А потом эта система, основывавшаяся на монополии двух гигантов, рухнула. И сегодня государство просто не понимает, зачем ему охота. В самом удачном для пушной торговли 2013 году, когда продали рекордное количество пушнины, когда на международном аукционе вовсю торговались не только соболь да куница, но и горностай, и ондатра, и белка, цены были заоблачными. Соболь – под $250 за шкурку. Белка – $7 за шкурку. Но даже в этот год весь объём торговли составил эквивалент стоимости нефти, налитой в 1 (один, Карл!) супертанкер III класса. Т. е. хоть и супертанкер, но самый маленький.
Понимание социальной и социоструктурирующей роли охоты (того же промысла) в нашем государстве просто отсутствует. Поэтому и нормальная осмысленная политика государства в отношении охоты тоже отсутствует как класс.
В значительной степени часть сегодняшнего противостояния охотников с экологами носит характер борьбы за возращение в руки охотников этой объединённой монополии на охотничье-природоохранную деятельность, частично – характер фантомных болей.

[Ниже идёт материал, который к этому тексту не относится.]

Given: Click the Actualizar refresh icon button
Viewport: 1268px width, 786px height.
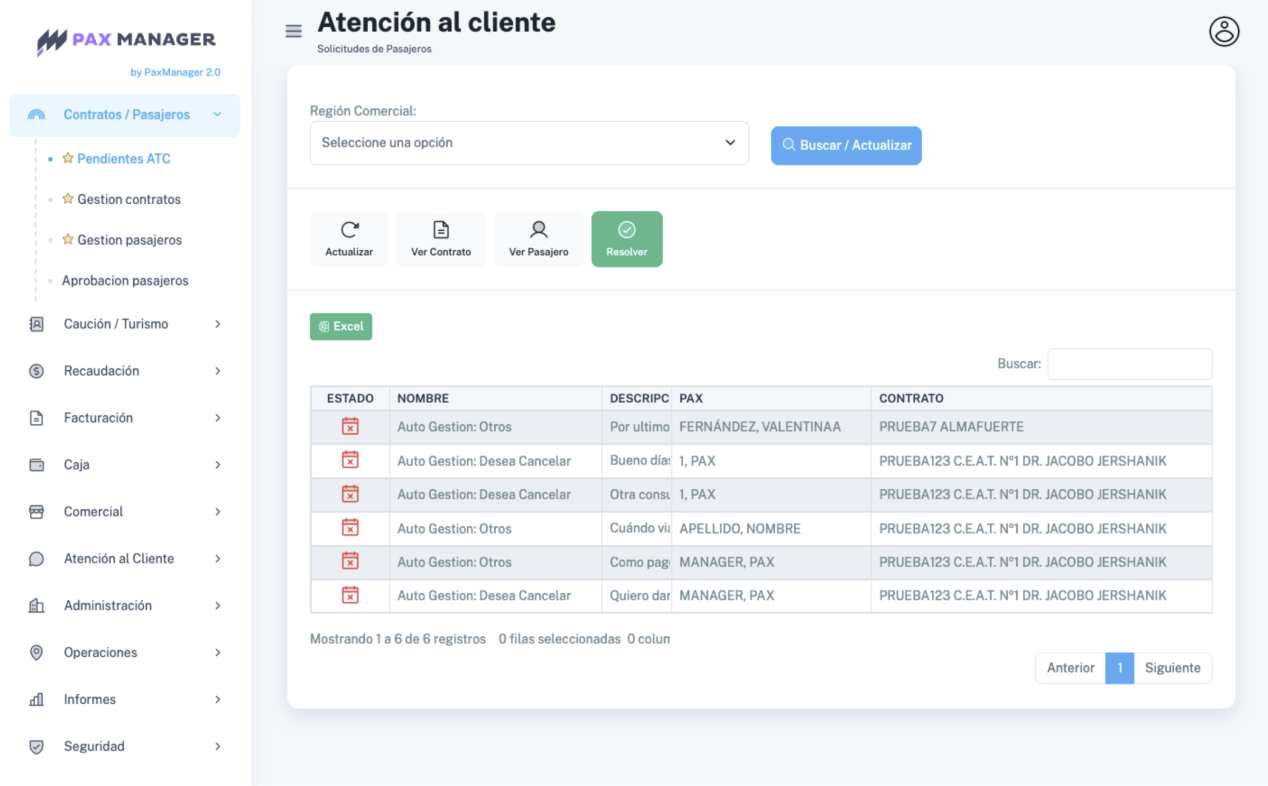Looking at the screenshot, I should (349, 230).
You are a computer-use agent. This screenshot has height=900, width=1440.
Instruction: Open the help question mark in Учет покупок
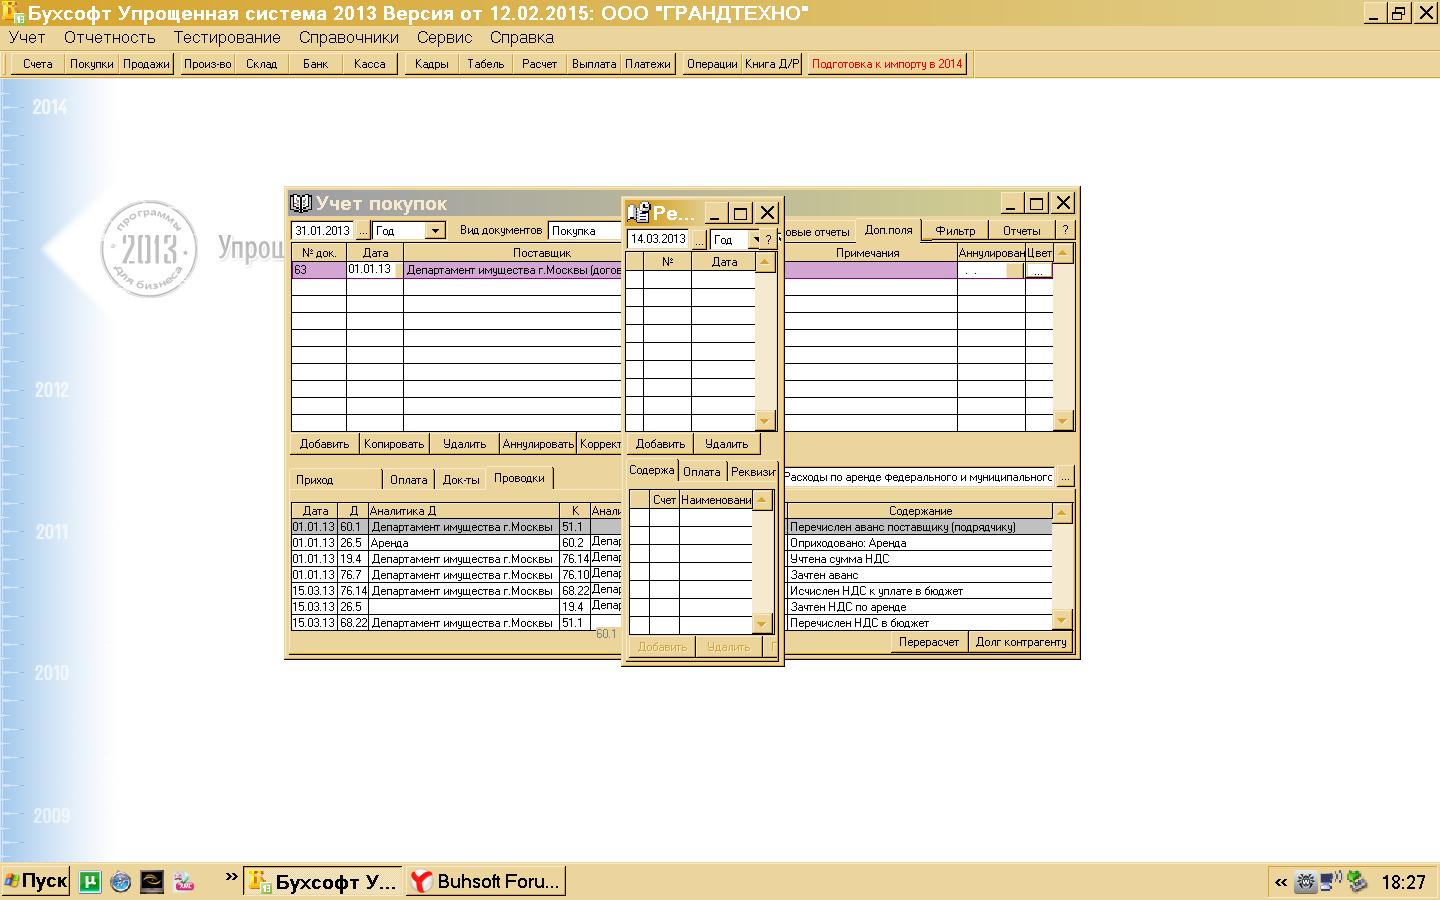coord(1065,230)
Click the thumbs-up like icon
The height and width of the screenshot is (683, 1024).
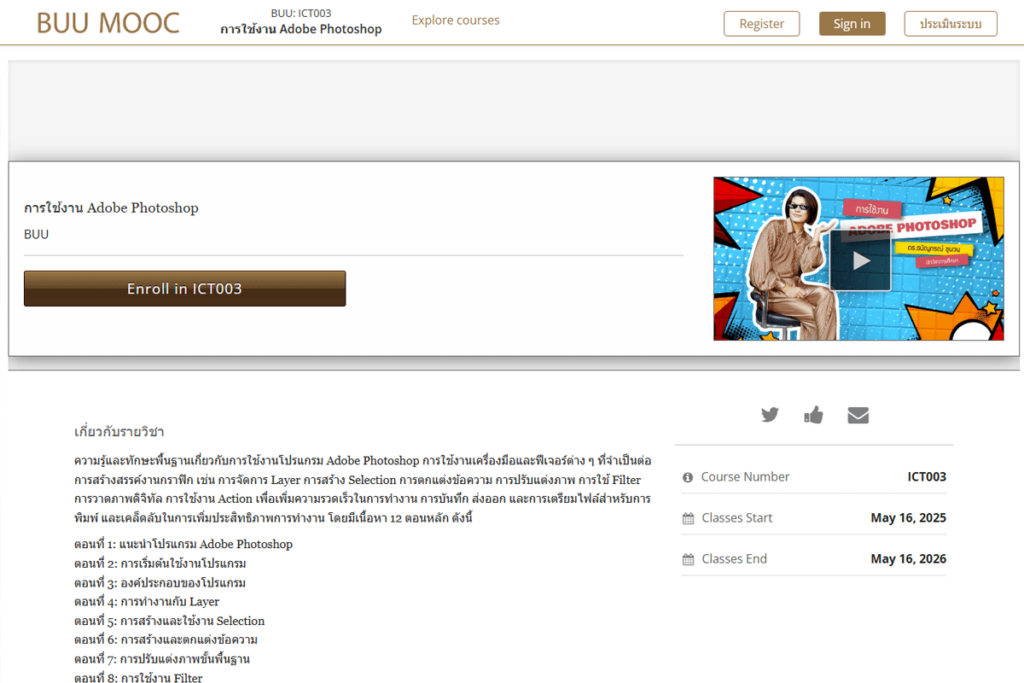tap(813, 415)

И надо понимать, что значительная часть претензий «экологов» к «охотникам» носит вполне объективный характер. Как бывший научный сотрудник, я бы заметил, что это, прежде всего, претензии к пониманию в области оценки охотничьих ресурсов: ситуация там запутана настолько, что напоминает результаты совместной деятельности нескольких хитрых сумасшедших. Замечу, что и у «экологов» с этим не всё вполне гладко, но плинтус «охотоведов» расположен значительно ниже.
В частности, все всегда рассказывают о том, что реальная численность дичи в угодьях значительно (в разы!) выше декларируемой. На что, в общем-то, намекает и то обстоятельство, что дичь не кончается, несмотря на многократные «перестрелы» (см. ниже). При этом все продолжают держаться за систему ЗМУ.
Но!
Один из очень продвинутых охотоведов решил проверить ЗМУ методом прогонов – по тем же местам и площадям, где проводился ЗМУ. Так вот, он, конечно, получил ожидаемое: численность дичи у него превысила ЗМУ в два – два с половиной раза.
И что, он опубликовал это в специализированном журнале? Или где-то озвучил на конференции? Да нет. Сказал, что «плохо подводить уважаемых людей».
Кстати, помните, как примерно таким образом, благодаря усилиям российских охотоведов, численность леопардов на Дальнем Востоке держалась на уровне «их осталось только тридцать»? И потребовалось вмешательство иностранных учёных, с их методиками с фотоловушками, для того чтобы разорвать эту чисто российскую охотоведческую круговую поруку.
Ну да, больше ста их сегодня.
Общий уровень образования большинства охотников в области определения дичи – просто ужасен. Какие там отличия белолобика от пискульки – не все отличают огаря от свиязи и дятла от рябчика. И столь критикуемые «экологами» критерии, по которым оценивается уровень добычи разных видов контролирующими органами, – «гуси», «утки», «кулики», – они не от хорошей жизни, а потому что на самом деле хорошо, если охотник разбирается в своей добыче хотя бы в рамках этих групп.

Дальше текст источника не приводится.